中国のGDPは、2010年に日本のGDPより大きくなっていたのだが、差はそれほど大きくなかった。私は、2014年に刊行した 『数字は武器になる』(新潮社)で、国の面積をGDPに比例した図を描いて、「実際の国土面積では取るに足らない日本が、中国と同じくらい」と書いた。しかし、いまや中国のGDPは日本の4.5倍だ。GDP比例の世界地図を描き直して見れば、日本は、中国の陰に隠れてしまいそうだ。
そして日本は、GDPの規模でドイツに抜かれ、世界第4位になった。IMFの予測によると、2025年にインドに抜かれて、世界第5位になる。近い将来に、イギリスやフランスに抜かれる可能性もある。

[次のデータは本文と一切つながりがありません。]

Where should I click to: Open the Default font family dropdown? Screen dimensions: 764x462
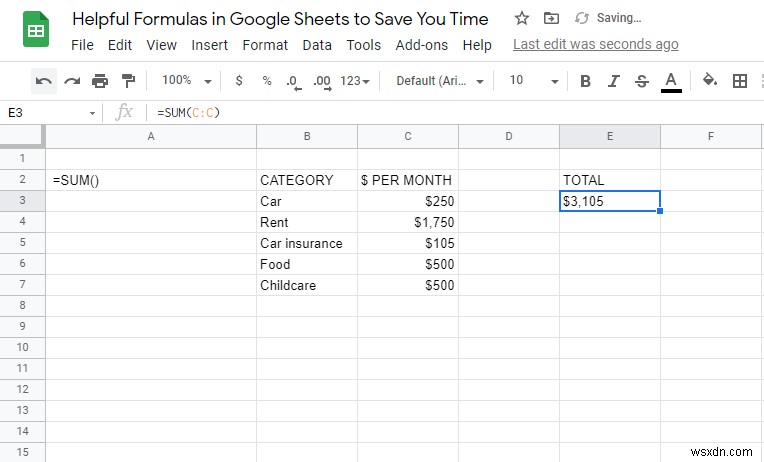(x=440, y=81)
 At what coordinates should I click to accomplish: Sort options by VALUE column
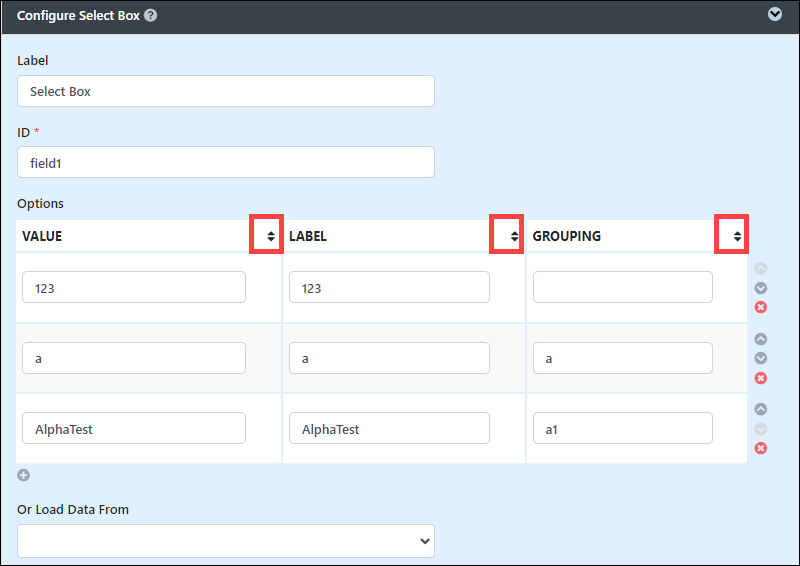pos(271,236)
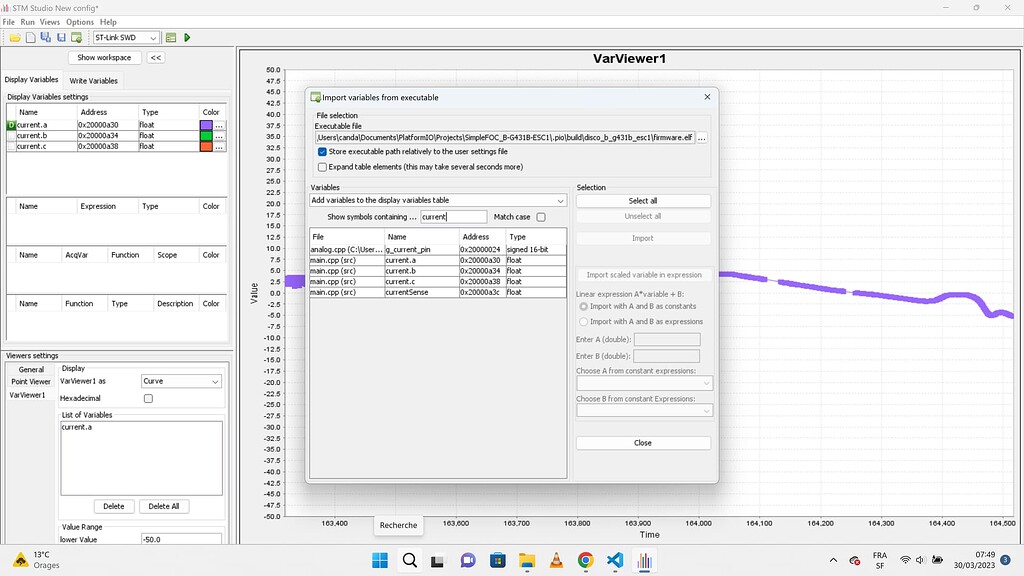Image resolution: width=1024 pixels, height=576 pixels.
Task: Save the current config with the floppy icon
Action: 61,37
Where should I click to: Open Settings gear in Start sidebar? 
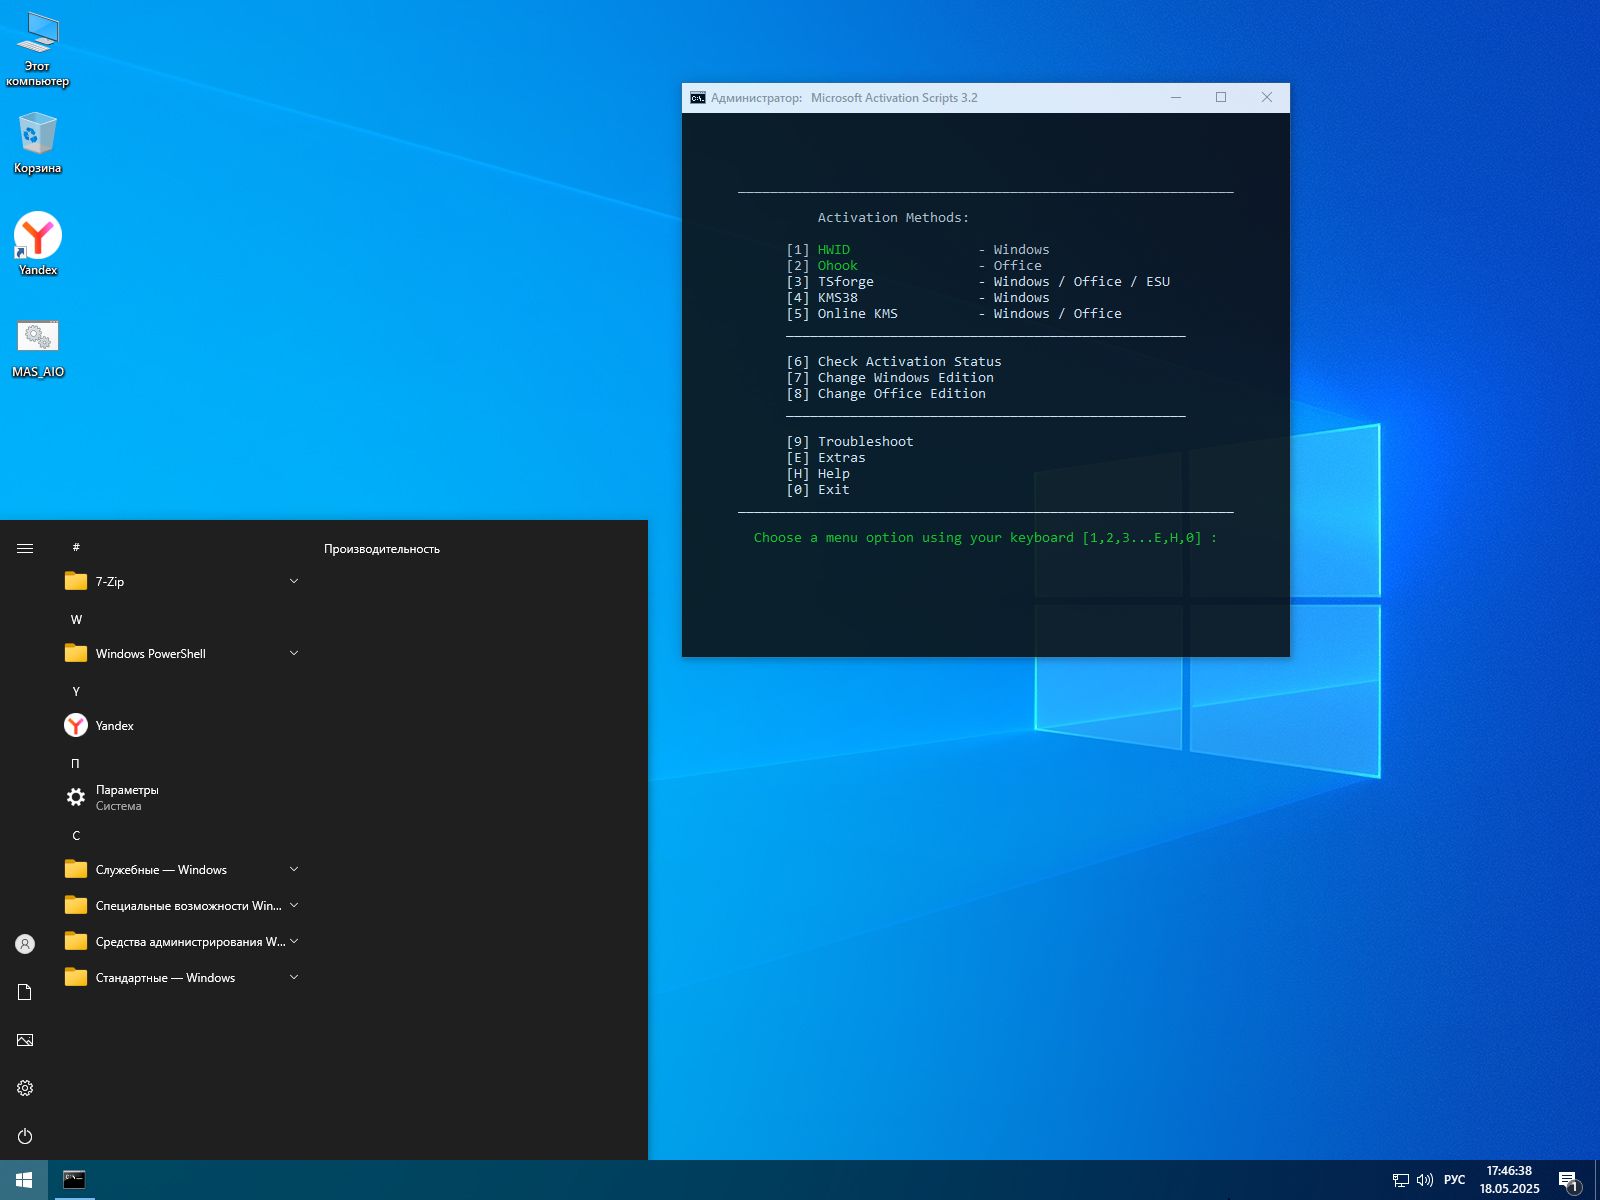25,1088
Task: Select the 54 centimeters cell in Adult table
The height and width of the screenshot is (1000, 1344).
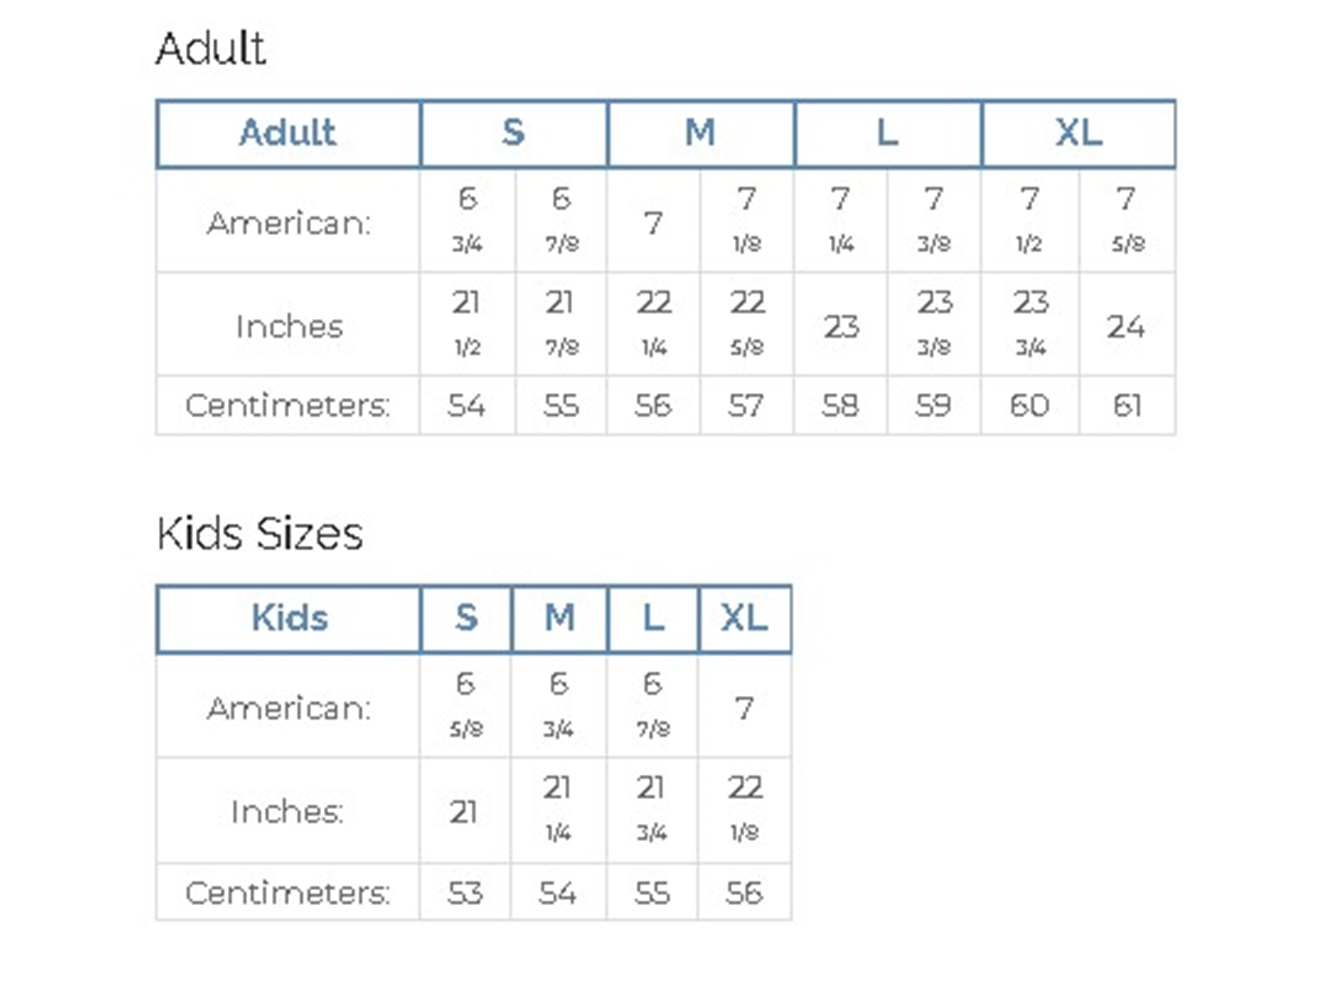Action: tap(467, 405)
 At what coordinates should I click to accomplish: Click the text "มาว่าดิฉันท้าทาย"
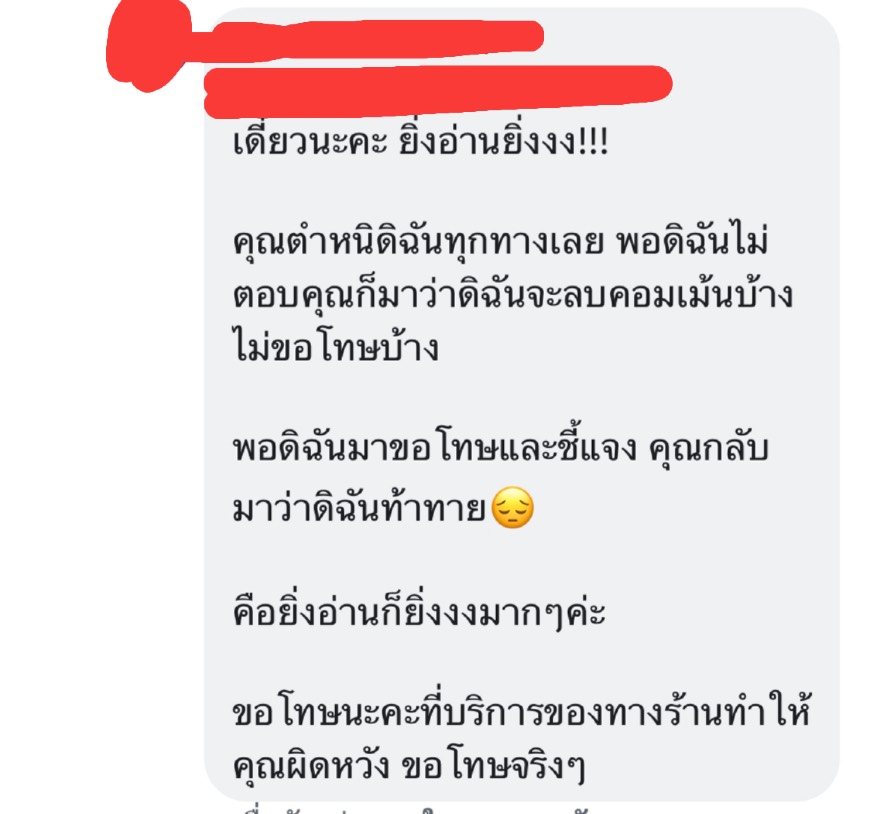[359, 508]
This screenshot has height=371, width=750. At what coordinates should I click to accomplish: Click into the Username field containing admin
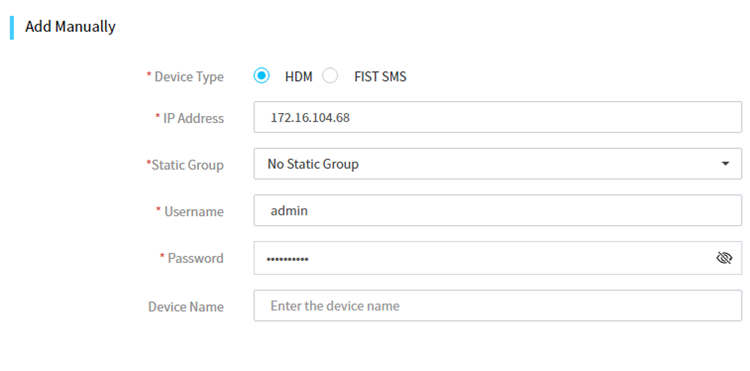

GDPの規模より重要なのは、1人当たりGDPで表される国の豊かさだ。G7諸国の1人当たりGDPを見ると、2015年においては、日本はG7中で第6位だった。2000年には日本はG7諸国中のトップだったので、2015年時点ですでに日本の凋落ぶりは顕在化していたのだが、さらに驚くのは、2015年と2024年との比較だ。
この間に、日本以外の国の1人当たりGDPは、大きく増加している。アメリカの場合には、実に50%の増加だ。ヨーロッパ諸国も、イタリア以外は、20%台後半から40%台の増加になっている。
ところが、日本の1人当たりGDPは、この間に約5%減少している。つまり、この10年間、日本経済は歩みを止めてしまったのだ。
世界各国が変わる中で、「止まったままだった日本」
成長しているのは、G7諸国だけではない。アジア諸国の成長はもっと顕著だ。日本は、2024年に一人当たりGDPで韓国や台湾に抜かれた。こんな事態になるとは、10年前には考えたこともなかった。